Larisa cannot and does not want to obey these laws, therefore the play, which begins with “chatter in a coffee shop”, ends in a disaster, but Larisa’s soul flies away cleansed and enlightened by suffering, forgiving everyone and blessing - life. The merchants in The Dowry (1878) bear little resemblance to those with whom the playwright introduced us in The Thunderstorm.

There is not even a trace of patriarchal rudeness, Domostroevskoy hardiness in them. The owners of trading firms and shipping companies, and not shops and storehouses, they wear European suits instead of merchant undercoats, they no longer live in the fables of the wanderer Feklusha, but breaking news Parisian newspapers.

Russia enters civilization in a bizarre way, in its own way. The millionaire Knurov is so important that he is silent almost all the time, not finding worthy interlocutors for himself - he travels to St.
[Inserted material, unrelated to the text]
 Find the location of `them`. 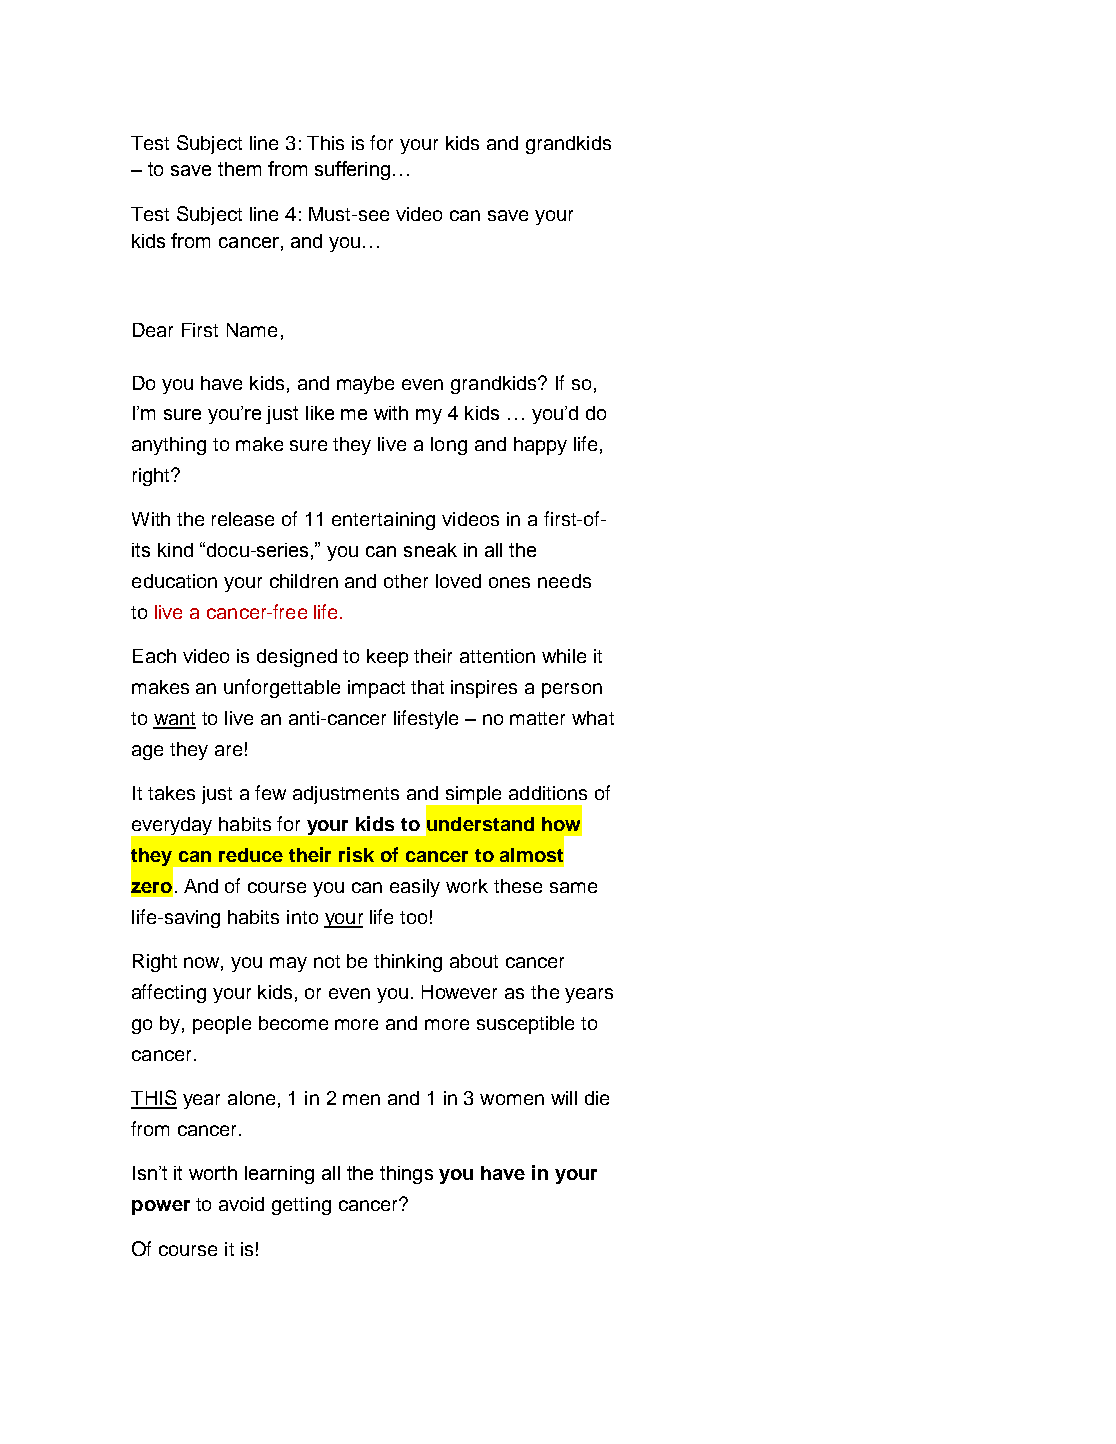

them is located at coordinates (239, 169).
Petersburg and abroad to talk. Vozhevatov’s “Europeanization” is expressed in the fact that instead of the traditional merchant’s tea from a samovar, he drinks champagne poured into teapots in a coffee shop in the morning, “so that people don’t say anything bad” Ostrovsky A.N. "Dowry" - S. 30. With these new merchants, whom the nobles had previously despised as miserable "altynniks", Paratov, the "brilliant gentleman", does not find it shameful to make friends. The strife of the estates is gradually being erased, a tight wallet begins to completely determine the wearing, and only a special chic, metropolitan elegance and “breadth of nature”, or, more simply, a propensity for extravagance, still distinguish Paratov from the Bryakhimov merchants Ostrovsky A.N. "Dowry" - S. 32.

It is no longer the power of authority and established traditions, as in The Thunderstorm, nor the fear of the "seniors" that decide the matter in this environment. Frank cynicism, cold prudence, which does not consider it necessary to disguise itself, brazenly going on the offensive, confident in the irresistibility of the arguments of banknotes and checkbooks - this is what determines the psychology of the heroes of "Dowry".
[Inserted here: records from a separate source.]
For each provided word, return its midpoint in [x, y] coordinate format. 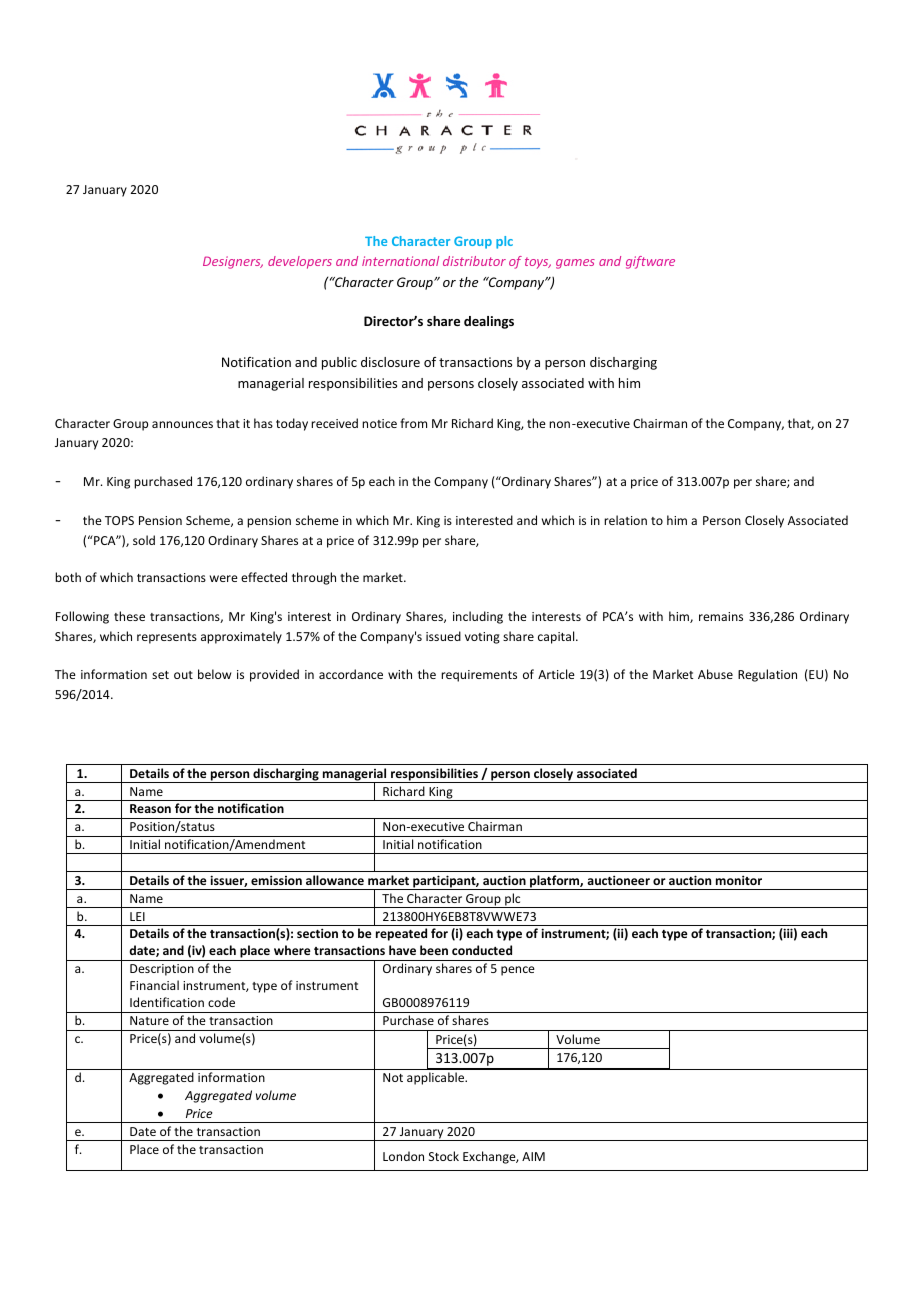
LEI [137, 916]
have [402, 950]
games [575, 264]
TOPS [119, 520]
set [160, 675]
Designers [233, 262]
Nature [149, 1020]
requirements [479, 676]
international [400, 261]
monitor [739, 880]
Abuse [715, 674]
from [413, 423]
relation [625, 520]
Thus, the main characters of two, probably, the most popular plays by A.N. Ostrovsky differ significantly in their social position, but they are very similar in their tragic destinies. Katerina in The Thunderstorm is the wife of a wealthy but weak-willed merchant who is completely under the influence of a despotic mother. Larisa in "Dowry" is a beautiful unmarried girl who lost her father early and was raised by her mother, a poor woman, very energetic, to tyranny, in contrast to her mother-in-law who terrorizes Katerina, who is not inclined. The boar cares about the happiness of her son Tikhon, as she understands him. In both cases, the heroines are destined to die, although relatives and friends seem to wish them only good. However, much more important is not the similarity of situations, but the deep difference in the characters of Katerina and Larisa.